2.6.3 Surface Deformation The application should provide information describing whether a potential exists for surface deformation that could affect the site. The surface and subsurface geological, seismological, geophysical, and geotechnical investigations performed around the site providing the basis for this information should be summarized. RG 1.208, A Performance-Based Approach to Define the Site-Specific Earthquake Ground Motion ANS/ANSI 2.27-2020 provides guidance regarding acceptable methods for the investigation of surface deformation.

Acceptance Criteria The site investigations of surface deformation follow the guidance in RG 1.208 or alternate methods (e.g. ANS/ANSI 2.27-2020) are used, described and justified.

The application contains sufficient information to conclude that the site does not have the potential for surface deformation.

2.6.4 Stability of Subsurface Materials and Foundations The application should present information concerning properties and stability of all soils and rock layers that may affect the nuclear power plant facilities, under both static and dynamic conditions, including the vibratory ground motions associated with the GMRS. The guidance in RG 1.132, Site Investigations for Foundations of NPPs, should be followed for investigating the soil and rock load bearing properties.

Additional guidance from ANSI/ANS-2.27-2020 American National Standard Criteria for Investigations of Nuclear Facility Sites for Seismic Hazard Assessments may be used for a graded approach to site characterization for assessing the stability of the subsurface and foundations for a facility with lesser overall risk. The laboratory and field testing to estimate the properties of rock and layers in the subsurface underneath the facility is conducted following RG 1.138, Laboratory Investigations of Soils and Rocks for Engineering Analysis and Design of Nuclear Power Plants. The application should describe the stability of these materials as they influence the safety of seismic Category I facilities and discuss the site conditions and geologic features 15 of 17 Draft: 11/5/20 Version

Proposed Draft ARCAP Chapter 2 (Option 3) that may affect nuclear power plant structures or their foundations. The application should include information regarding excavations, backfill, and earthwork analyses where these activities involve seismic Category I facilities. The source, qualities, and quantities of backfill materials needed should be described. Compaction specification and procedures to be used are justified. Quality control methods for backfill compaction are discussed. The guidance in RG 1.198, Procedures and Criteria for Assessing Seismic Soil Liquefaction at NPP Sites, should be followed for the investigation of the potential for liquefaction at the site.

Acceptance Criteria The proposed site has been investigated following the guidance given in RG 1.132 (or a justified alternative, such as ANSI/ANS-2.27-2020) for determining the geological, engineering, and hydrogeological characteristics of a prospective facility site.

The subsurface soil and rock properties are estimated following the guidance in RG 1.138. The application contains sufficient data to demonstrate that the soil and rock properties used in the analysis of foundations for seismic Category I structures are justified.

The foundations of seismic Category I structures have adequate bearing capacity and the predicted total and differential settlements of the foundations are within the design limits of the reactor system.

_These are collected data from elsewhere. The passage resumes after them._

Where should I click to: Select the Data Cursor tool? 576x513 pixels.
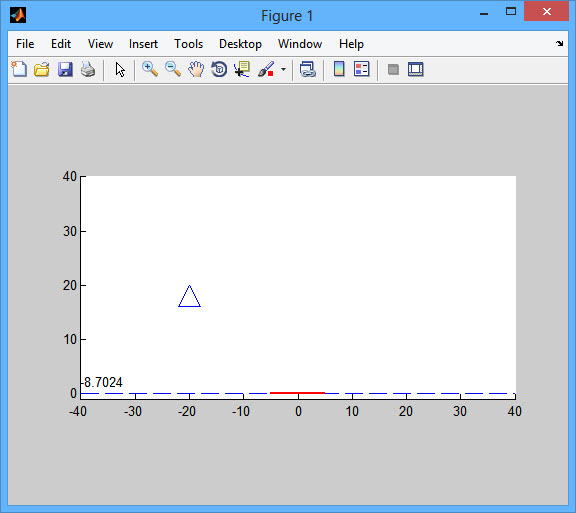click(242, 69)
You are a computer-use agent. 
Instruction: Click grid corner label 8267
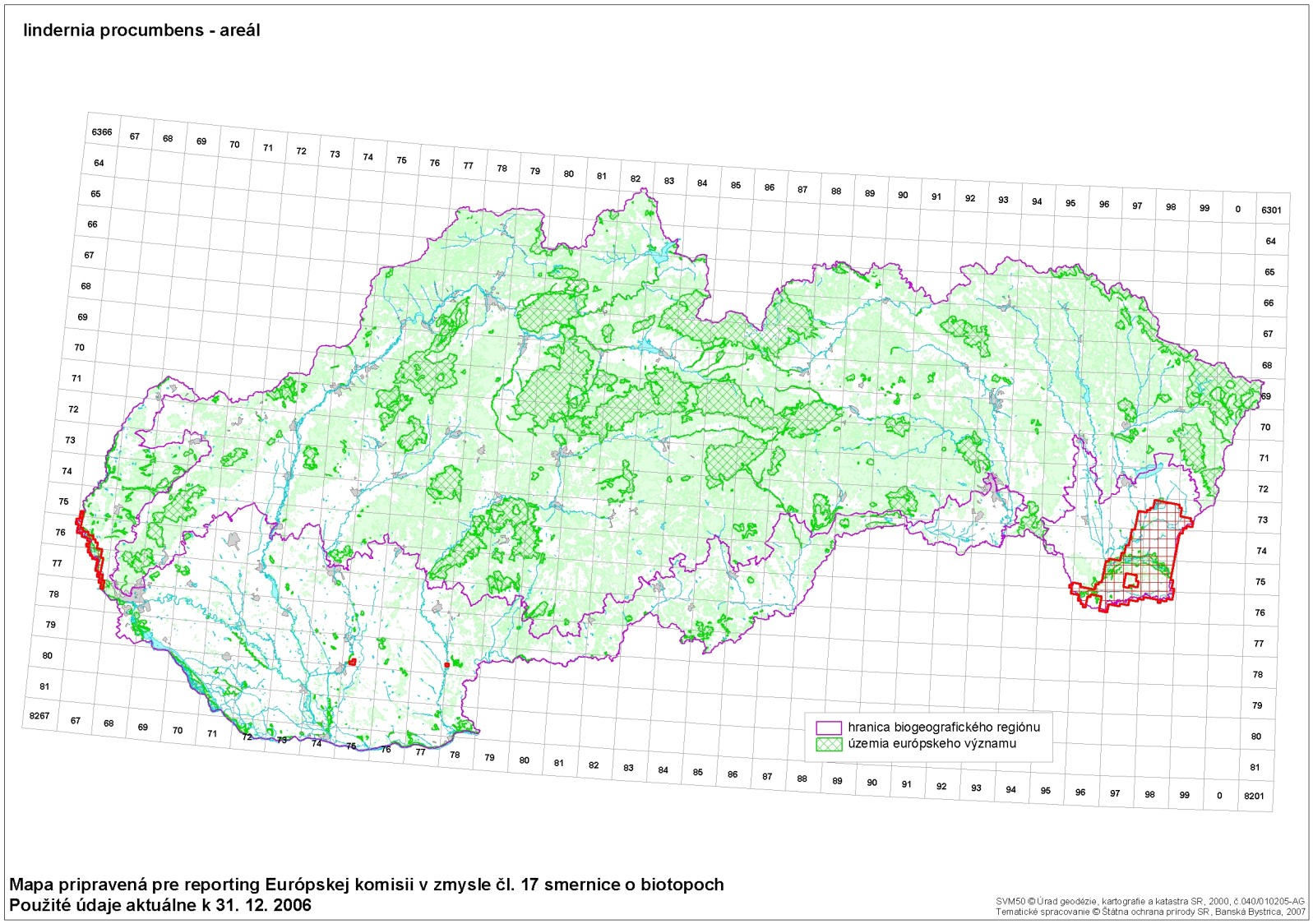pos(39,716)
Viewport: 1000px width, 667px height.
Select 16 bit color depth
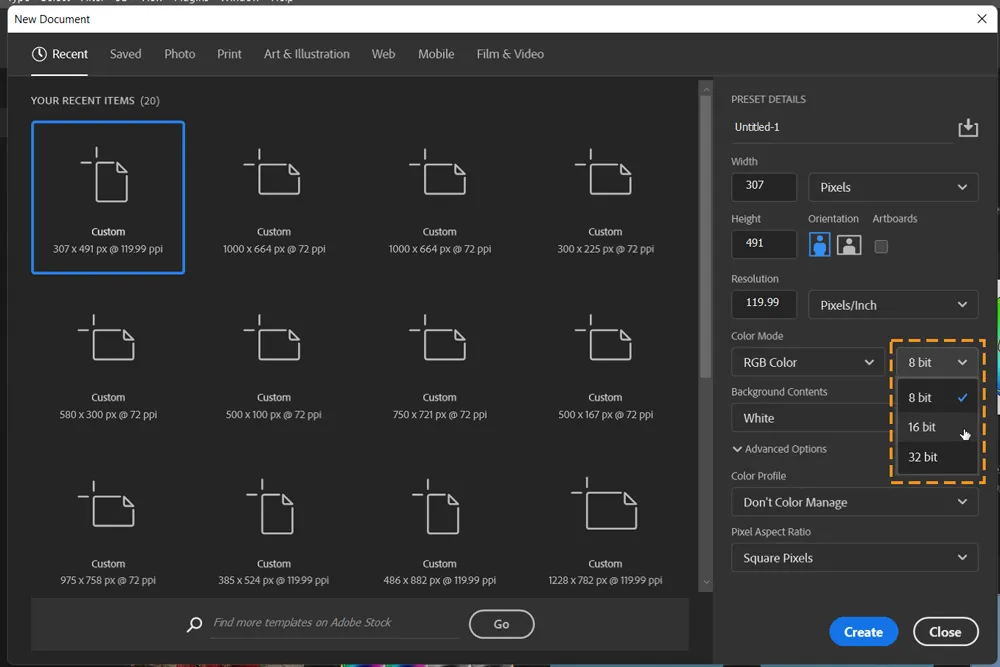pos(922,427)
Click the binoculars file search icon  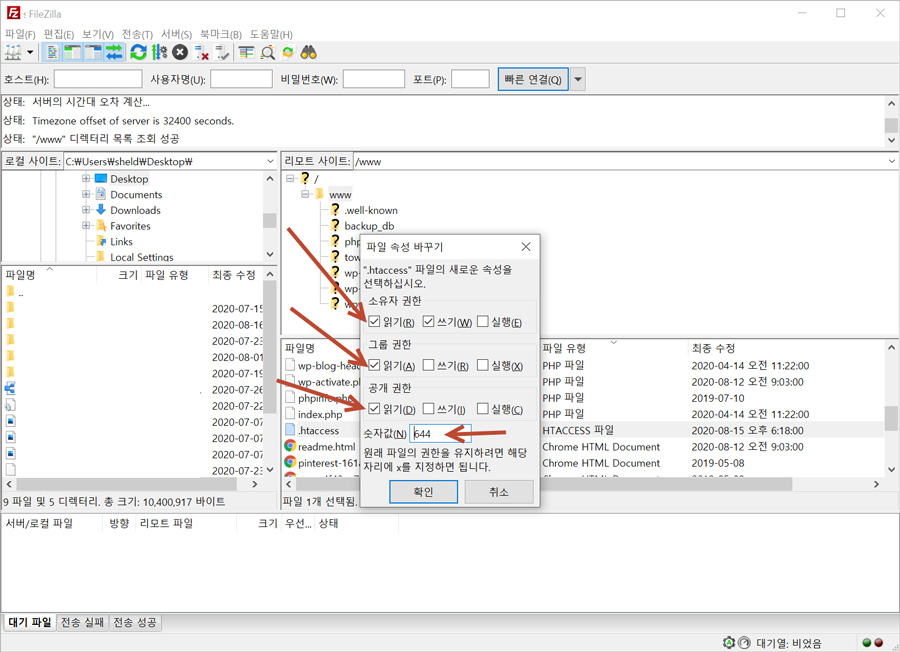pos(309,52)
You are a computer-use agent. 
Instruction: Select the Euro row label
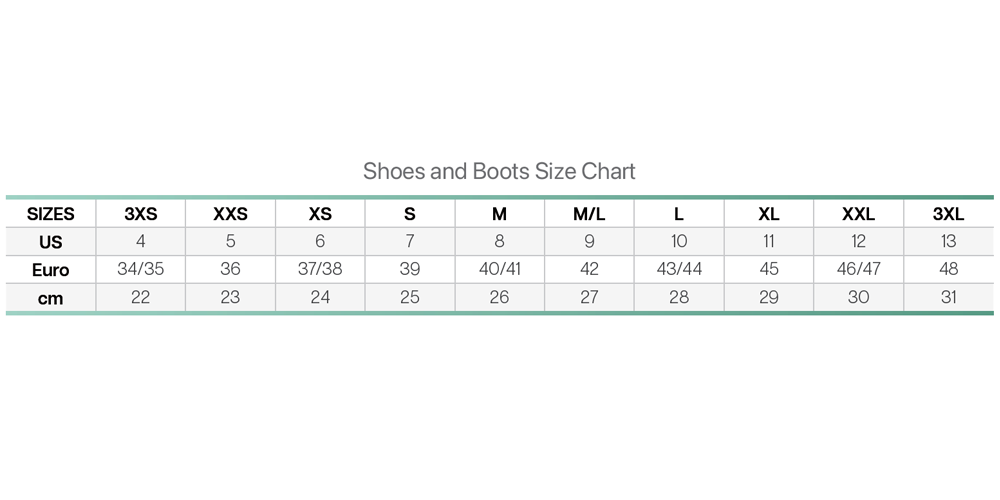click(x=51, y=270)
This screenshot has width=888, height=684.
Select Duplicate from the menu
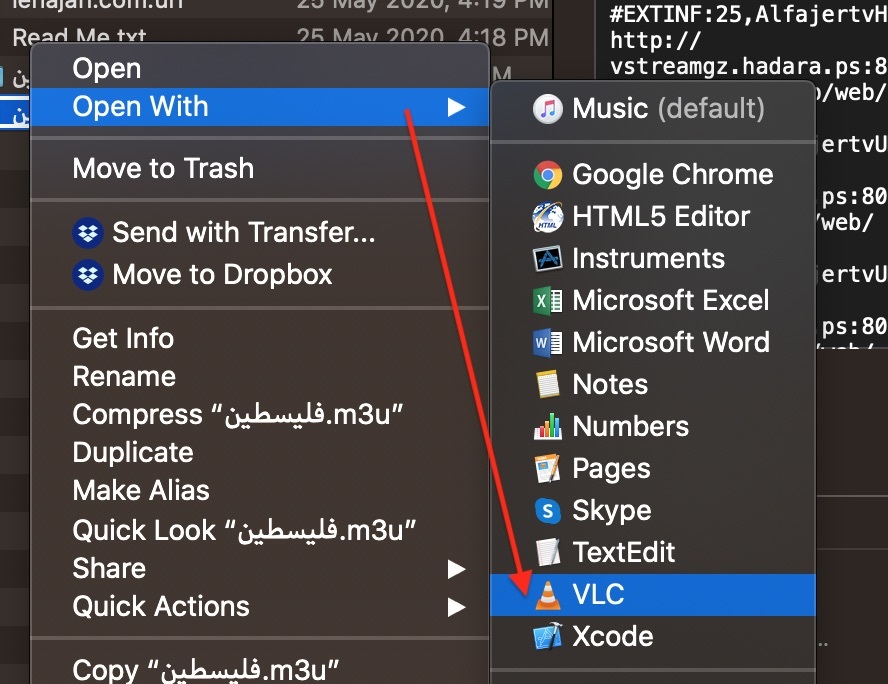pos(133,453)
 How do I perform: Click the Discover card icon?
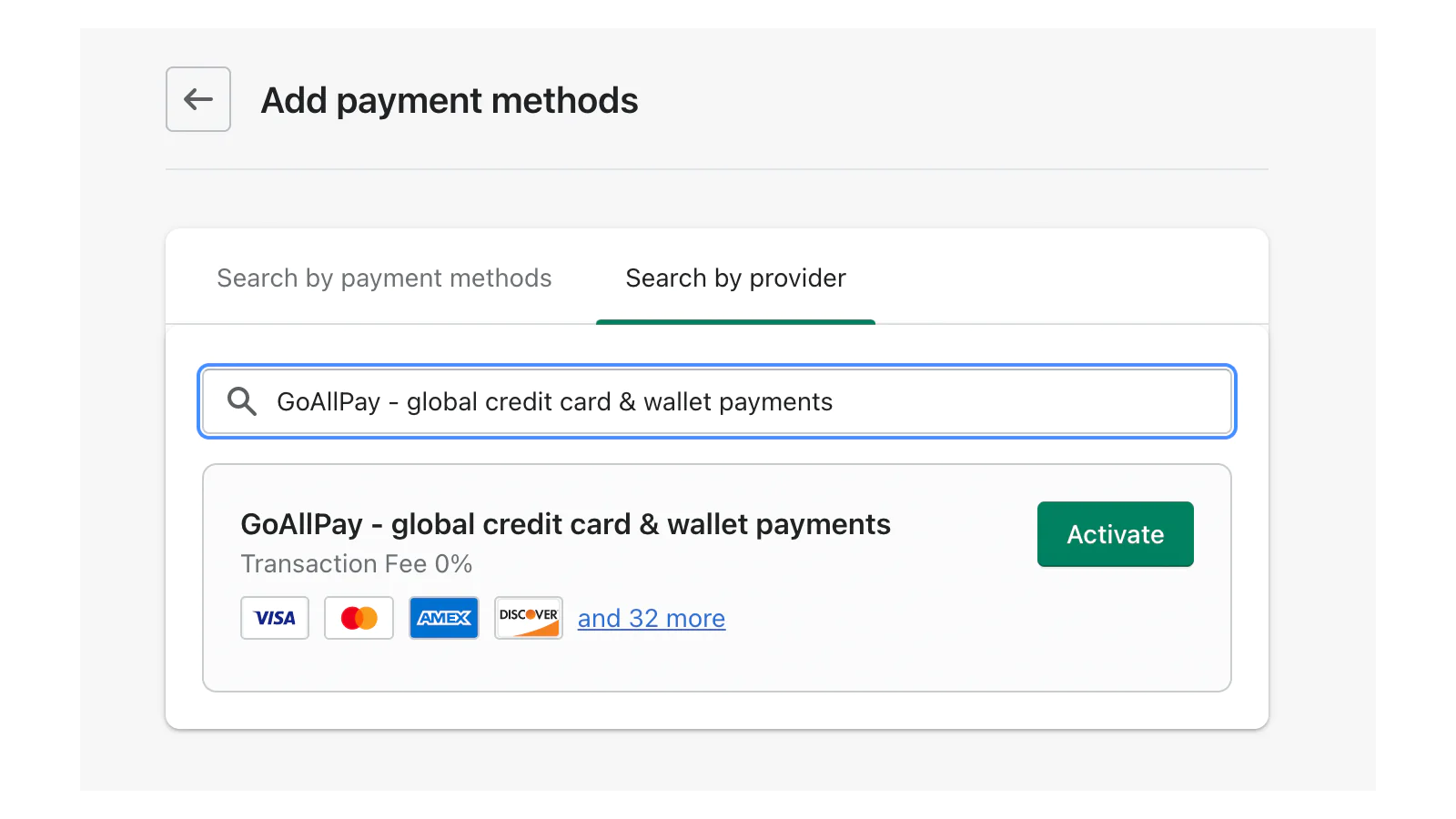528,618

If more than one reactor is placed in close proximity, the interactions between them should be adequately considered in the settlement analysis including any time delay in applying major structural load on the foundation.

The availability of sufficient quantities and appropriate qualities of backfill are confirmed. The backfill will be compacted using an acceptable procedure and adequate quality control program would be exercised.

The potential for liquefaction was investigated using the guidance in RG 1.198 (or a justified alternative) and the factor of safety against liquefaction potential is acceptable.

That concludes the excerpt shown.